[Excerpt provided]

How we treat everything
I've started picking up cans. I was walking down the street where we lived last month, and what felt like every 5 steps, I’d see another shiny cylinder tossed to its fate. My mind devoured them as I walked, “How had I not noticed these before?” Weeks afterwards, I couldn’t shake this weird responsibility of the enormity of cans lying on that road, and I internally promised I would return to gather them.
I've wrestled with picking up litter often. Feeling guilty as I carry on unflinching past a dishevelled wrapper splayed across my path. I tell myself, “It’s ok, there’ll be another chance, I'll get the next one.” But quickly given a fresh opportunity, I’d disregard that one too. With every excuse under the sun, I continue with all that's important, feeling the gap widen between the person I want to be and the person I am in action.

[/Excerpt provided]

• _Task item 1_: Retype the stretch of the essay on picking up litter from "How we treat" through "to gather them.".
• _Task item 2_: Continue the essay on picking up litter, starting after its last sentence.

[Data supplied]

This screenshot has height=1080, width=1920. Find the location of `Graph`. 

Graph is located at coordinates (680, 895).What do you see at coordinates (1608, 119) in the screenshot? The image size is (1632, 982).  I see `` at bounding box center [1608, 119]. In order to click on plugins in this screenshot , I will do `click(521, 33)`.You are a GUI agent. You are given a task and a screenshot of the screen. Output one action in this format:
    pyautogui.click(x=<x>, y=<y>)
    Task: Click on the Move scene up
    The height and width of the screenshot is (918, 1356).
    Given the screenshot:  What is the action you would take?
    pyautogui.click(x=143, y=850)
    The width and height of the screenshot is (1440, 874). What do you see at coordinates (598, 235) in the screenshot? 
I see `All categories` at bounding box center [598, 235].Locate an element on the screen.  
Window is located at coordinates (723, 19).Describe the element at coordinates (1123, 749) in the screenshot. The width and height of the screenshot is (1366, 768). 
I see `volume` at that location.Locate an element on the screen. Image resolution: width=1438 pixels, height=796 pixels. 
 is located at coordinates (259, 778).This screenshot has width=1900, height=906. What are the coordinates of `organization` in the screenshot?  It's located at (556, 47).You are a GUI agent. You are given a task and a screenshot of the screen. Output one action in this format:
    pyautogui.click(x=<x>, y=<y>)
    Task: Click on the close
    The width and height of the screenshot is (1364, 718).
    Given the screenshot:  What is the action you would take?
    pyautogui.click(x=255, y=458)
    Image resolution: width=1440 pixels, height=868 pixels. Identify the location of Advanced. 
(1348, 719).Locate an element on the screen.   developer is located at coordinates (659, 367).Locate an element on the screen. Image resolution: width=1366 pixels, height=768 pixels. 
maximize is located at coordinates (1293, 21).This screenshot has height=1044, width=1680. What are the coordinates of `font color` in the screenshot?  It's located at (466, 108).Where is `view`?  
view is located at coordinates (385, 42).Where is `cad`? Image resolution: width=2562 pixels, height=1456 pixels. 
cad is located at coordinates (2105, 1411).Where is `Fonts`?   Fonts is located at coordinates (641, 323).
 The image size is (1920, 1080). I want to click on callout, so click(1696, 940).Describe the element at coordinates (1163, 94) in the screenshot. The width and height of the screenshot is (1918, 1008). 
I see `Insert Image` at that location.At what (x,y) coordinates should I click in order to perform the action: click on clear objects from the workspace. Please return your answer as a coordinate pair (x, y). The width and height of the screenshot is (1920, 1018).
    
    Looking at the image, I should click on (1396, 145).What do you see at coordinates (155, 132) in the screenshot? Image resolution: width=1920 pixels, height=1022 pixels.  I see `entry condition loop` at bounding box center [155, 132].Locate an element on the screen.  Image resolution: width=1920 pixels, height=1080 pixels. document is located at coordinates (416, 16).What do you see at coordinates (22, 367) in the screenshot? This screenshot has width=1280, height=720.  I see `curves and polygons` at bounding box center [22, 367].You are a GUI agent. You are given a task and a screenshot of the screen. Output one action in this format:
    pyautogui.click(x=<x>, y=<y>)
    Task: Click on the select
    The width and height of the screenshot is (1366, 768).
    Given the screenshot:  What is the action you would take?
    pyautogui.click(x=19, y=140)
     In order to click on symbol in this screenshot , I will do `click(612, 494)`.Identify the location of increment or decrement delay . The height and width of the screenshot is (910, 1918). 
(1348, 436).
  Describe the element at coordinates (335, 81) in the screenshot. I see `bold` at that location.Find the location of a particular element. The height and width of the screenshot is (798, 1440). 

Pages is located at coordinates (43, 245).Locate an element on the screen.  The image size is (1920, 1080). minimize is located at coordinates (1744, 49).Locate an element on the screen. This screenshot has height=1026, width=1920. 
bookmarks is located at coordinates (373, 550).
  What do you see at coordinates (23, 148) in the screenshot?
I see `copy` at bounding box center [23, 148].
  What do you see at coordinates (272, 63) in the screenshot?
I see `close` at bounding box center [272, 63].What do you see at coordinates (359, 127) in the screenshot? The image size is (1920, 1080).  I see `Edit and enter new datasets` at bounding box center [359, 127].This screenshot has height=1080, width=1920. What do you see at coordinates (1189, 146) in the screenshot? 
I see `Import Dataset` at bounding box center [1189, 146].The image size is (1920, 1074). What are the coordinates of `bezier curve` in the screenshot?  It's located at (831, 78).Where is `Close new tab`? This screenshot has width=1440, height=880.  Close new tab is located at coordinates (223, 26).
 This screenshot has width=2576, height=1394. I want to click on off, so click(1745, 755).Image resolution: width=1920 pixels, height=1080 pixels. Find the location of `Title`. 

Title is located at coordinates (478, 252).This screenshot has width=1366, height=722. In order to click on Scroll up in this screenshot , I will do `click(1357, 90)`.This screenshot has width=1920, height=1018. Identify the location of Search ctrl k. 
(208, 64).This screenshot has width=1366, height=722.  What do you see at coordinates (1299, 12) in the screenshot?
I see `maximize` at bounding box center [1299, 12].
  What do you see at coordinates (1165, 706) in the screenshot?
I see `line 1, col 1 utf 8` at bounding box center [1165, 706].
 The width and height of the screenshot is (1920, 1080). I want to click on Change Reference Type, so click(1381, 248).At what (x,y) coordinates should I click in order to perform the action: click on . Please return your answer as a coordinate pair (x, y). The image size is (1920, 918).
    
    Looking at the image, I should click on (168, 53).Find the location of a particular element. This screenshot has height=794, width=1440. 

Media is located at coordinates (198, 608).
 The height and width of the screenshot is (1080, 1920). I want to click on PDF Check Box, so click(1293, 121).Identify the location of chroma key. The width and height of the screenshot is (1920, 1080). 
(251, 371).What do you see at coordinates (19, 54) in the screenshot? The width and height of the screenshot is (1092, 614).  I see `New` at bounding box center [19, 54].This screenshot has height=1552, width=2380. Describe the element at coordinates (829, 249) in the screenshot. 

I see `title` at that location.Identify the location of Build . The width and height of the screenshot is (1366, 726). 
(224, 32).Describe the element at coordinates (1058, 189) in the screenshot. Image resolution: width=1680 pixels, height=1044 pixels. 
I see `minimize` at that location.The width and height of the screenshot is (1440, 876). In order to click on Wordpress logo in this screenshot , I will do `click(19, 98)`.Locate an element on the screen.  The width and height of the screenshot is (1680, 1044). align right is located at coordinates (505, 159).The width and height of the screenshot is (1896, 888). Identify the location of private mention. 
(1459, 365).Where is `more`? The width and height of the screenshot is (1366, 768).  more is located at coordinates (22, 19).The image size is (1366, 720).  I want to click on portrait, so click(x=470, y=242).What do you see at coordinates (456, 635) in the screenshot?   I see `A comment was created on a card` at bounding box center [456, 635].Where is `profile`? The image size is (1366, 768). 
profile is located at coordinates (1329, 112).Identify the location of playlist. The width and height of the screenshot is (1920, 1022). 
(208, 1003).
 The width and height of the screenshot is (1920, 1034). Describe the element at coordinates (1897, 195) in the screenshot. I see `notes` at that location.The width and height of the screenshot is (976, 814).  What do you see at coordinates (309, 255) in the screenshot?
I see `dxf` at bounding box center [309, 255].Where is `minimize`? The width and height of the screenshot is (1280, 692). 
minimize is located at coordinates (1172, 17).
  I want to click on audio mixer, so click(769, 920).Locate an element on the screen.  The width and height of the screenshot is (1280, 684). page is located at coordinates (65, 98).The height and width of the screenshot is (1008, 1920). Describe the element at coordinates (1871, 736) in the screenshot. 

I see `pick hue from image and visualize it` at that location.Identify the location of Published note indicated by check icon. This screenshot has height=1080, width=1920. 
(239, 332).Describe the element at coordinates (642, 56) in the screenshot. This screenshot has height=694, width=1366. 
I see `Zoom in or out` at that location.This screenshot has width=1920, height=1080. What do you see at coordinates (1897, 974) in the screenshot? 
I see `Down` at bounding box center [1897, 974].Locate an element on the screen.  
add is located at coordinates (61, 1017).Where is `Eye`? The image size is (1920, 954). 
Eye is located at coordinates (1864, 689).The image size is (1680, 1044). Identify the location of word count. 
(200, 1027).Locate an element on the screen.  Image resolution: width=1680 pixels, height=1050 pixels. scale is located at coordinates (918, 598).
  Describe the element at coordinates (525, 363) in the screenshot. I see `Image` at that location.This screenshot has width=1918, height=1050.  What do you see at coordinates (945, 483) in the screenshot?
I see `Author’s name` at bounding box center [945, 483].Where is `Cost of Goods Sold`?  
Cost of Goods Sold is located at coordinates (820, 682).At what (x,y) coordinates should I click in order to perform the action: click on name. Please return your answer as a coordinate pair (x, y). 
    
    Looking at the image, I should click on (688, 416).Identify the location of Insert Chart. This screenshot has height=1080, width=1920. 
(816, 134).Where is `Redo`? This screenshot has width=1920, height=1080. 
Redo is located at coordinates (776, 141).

[/Data supplied]

• _Written reply 1_:
How we treat everything
I've started picking up cans. I was walking down the street where we lived last month, and what felt like every 5 steps, I’d see another shiny cylinder tossed to its fate. My mind devoured them as I walked, “How had I not noticed these before?” Weeks afterwards, I couldn’t shake this weird responsibility of the enormity of cans lying on that road, and I internally promised I would return to gather them.

• _Written reply 2_:
As I processed the bottomless opportunities to simply bend over rubbish, I felt overwhelmed. “How could one commit to cleaning up every piece? That’s ridiculous, I can’t spend every hour of the day attending to each shiny garbage I see.” But my heart still needed a moral code, a compromise. Instead of doing nothing, I decided, “If I am in a place I am enjoying, I will pick up the litter in front of me.”
Seeing a wrapper on a hike in the middle of nowhere is like crossing paths with someone in a small country town. You can't ignore the fact that they’re walking towards you, increasing proximity, hand raised, ready to tip their hat; you have to acknowledge their presence and respond. But when you walk somewhere crawling with bottles and wrappers, the feeling compares more to passing strangers in the city, it's easy to avoid eye contact, the sheer enormity of strangers passing automatically releases us from our duty of a passing nod or hello. And we choose to ignore others because if we committed to greeting everyone we passed, we’d be recovering at home each day with a sore neck and cheek muscles from continual pleasant smiling. Perhaps that is how we also feel towards confetti-littered places, we switch off seeing individuals when we are surrounded.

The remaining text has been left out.